==== Input ====
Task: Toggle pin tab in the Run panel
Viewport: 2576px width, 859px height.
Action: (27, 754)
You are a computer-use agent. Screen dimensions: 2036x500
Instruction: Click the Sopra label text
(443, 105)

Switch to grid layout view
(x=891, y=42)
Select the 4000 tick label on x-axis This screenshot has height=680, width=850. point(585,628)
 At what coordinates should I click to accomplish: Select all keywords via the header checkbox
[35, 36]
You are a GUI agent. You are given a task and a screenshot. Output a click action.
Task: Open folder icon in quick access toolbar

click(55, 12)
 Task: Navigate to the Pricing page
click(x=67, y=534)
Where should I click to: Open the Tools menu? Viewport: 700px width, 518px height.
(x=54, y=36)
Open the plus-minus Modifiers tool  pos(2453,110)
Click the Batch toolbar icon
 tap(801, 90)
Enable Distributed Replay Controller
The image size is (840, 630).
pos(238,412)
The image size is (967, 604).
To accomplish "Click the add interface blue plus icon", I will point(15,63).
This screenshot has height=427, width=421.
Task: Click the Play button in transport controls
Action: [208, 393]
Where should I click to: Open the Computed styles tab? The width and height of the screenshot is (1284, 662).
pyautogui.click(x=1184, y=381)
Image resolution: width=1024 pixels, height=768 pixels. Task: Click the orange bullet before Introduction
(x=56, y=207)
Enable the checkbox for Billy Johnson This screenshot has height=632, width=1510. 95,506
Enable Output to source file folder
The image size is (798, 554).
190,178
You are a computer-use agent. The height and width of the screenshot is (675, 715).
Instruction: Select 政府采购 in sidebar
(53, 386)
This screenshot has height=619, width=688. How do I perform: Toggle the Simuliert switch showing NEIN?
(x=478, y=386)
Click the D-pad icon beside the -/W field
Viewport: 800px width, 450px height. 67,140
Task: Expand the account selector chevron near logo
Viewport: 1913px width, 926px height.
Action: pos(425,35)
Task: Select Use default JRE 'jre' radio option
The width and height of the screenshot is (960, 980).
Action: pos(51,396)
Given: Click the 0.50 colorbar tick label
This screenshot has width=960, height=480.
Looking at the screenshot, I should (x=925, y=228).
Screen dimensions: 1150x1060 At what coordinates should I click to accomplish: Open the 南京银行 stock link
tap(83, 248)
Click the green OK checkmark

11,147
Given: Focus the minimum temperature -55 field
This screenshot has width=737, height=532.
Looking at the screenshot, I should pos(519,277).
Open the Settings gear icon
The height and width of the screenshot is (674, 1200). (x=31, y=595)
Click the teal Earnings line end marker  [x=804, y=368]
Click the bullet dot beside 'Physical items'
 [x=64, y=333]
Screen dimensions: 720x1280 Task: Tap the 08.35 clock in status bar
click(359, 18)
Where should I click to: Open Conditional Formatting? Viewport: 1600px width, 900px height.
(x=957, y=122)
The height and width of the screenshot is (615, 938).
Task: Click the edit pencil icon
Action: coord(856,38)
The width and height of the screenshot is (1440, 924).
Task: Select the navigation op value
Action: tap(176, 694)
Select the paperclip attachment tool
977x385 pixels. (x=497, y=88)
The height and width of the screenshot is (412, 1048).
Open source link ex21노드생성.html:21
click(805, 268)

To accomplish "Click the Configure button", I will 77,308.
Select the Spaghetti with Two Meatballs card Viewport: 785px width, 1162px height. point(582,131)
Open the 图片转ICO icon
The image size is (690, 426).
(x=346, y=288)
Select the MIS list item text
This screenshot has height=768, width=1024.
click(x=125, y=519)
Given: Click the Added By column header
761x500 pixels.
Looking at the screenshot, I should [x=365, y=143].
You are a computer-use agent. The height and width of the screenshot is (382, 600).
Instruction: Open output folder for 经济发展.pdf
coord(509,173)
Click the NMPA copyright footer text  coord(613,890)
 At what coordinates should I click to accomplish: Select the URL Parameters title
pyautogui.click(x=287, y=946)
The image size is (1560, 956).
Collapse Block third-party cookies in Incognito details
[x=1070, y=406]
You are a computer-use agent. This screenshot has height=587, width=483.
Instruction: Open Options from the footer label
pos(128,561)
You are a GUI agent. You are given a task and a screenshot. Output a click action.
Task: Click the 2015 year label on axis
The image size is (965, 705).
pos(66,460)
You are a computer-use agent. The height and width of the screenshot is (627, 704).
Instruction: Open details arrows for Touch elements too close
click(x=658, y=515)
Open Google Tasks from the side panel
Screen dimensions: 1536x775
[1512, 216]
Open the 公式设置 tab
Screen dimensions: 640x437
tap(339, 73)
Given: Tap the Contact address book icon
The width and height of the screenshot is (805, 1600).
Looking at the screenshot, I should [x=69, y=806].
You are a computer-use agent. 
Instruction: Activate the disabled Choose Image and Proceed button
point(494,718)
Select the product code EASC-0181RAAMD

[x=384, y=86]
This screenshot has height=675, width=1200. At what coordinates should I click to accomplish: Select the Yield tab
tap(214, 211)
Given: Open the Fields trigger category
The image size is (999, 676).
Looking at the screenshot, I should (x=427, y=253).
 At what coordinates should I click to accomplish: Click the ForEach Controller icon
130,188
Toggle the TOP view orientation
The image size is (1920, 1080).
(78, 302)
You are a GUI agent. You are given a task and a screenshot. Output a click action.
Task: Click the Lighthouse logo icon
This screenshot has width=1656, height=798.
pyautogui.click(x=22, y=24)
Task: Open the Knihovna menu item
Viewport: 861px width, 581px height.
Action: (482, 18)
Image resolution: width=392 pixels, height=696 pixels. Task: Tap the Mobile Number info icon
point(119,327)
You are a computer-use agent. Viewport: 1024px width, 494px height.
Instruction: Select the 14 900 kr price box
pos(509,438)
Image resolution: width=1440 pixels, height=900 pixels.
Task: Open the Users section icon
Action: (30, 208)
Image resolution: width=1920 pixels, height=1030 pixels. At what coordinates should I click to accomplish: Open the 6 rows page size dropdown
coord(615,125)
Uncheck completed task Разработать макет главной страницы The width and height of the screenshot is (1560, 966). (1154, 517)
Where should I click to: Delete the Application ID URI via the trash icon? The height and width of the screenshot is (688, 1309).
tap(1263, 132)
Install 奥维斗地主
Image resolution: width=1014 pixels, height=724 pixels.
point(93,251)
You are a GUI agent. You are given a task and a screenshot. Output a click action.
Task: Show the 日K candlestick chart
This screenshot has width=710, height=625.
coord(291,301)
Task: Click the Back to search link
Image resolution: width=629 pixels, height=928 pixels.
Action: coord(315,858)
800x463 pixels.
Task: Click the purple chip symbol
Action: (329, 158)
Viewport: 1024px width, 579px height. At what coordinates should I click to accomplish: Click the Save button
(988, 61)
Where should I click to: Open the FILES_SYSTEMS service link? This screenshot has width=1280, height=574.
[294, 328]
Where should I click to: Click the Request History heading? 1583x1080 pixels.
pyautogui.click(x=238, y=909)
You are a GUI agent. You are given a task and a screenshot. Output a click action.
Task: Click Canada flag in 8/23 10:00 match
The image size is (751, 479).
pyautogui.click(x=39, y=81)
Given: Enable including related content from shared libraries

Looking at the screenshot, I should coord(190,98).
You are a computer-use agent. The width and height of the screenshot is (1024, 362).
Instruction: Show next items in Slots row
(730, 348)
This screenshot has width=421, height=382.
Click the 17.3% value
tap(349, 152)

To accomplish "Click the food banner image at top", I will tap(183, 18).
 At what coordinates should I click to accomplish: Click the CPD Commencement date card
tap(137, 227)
====
What to work on | Starting at the first line of the records, print each line exactly, stopping after the line that contains "Task: Select Use".

Exercise output |
Task: Toggle pin tab in the Run panel
Viewport: 2576px width, 859px height.
Action: (27, 754)
You are a computer-use agent. Screen dimensions: 2036x500
Instruction: Click the Sopra label text
(443, 105)

Switch to grid layout view
(x=891, y=42)
Select the 4000 tick label on x-axis This screenshot has height=680, width=850. point(585,628)
 At what coordinates should I click to accomplish: Select all keywords via the header checkbox
[35, 36]
You are a GUI agent. You are given a task and a screenshot. Output a click action.
Task: Open folder icon in quick access toolbar

click(55, 12)
 Task: Navigate to the Pricing page
click(x=67, y=534)
Where should I click to: Open the Tools menu? Viewport: 700px width, 518px height.
(x=54, y=36)
Open the plus-minus Modifiers tool  pos(2453,110)
Click the Batch toolbar icon
 tap(801, 90)
Enable Distributed Replay Controller
The image size is (840, 630).
pos(238,412)
The image size is (967, 604).
To accomplish "Click the add interface blue plus icon", I will point(15,63).
This screenshot has height=427, width=421.
Task: Click the Play button in transport controls
Action: [208, 393]
Where should I click to: Open the Computed styles tab? The width and height of the screenshot is (1284, 662).
pyautogui.click(x=1184, y=381)
Image resolution: width=1024 pixels, height=768 pixels. Task: Click the orange bullet before Introduction
(x=56, y=207)
Enable the checkbox for Billy Johnson This screenshot has height=632, width=1510. 95,506
Enable Output to source file folder
The image size is (798, 554).
190,178
You are a computer-use agent. The height and width of the screenshot is (675, 715).
Instruction: Select 政府采购 in sidebar
(53, 386)
This screenshot has height=619, width=688. How do I perform: Toggle the Simuliert switch showing NEIN?
(x=478, y=386)
Click the D-pad icon beside the -/W field
Viewport: 800px width, 450px height. 67,140
Task: Expand the account selector chevron near logo
Viewport: 1913px width, 926px height.
Action: pos(425,35)
Task: Select Use default JRE 'jre' radio option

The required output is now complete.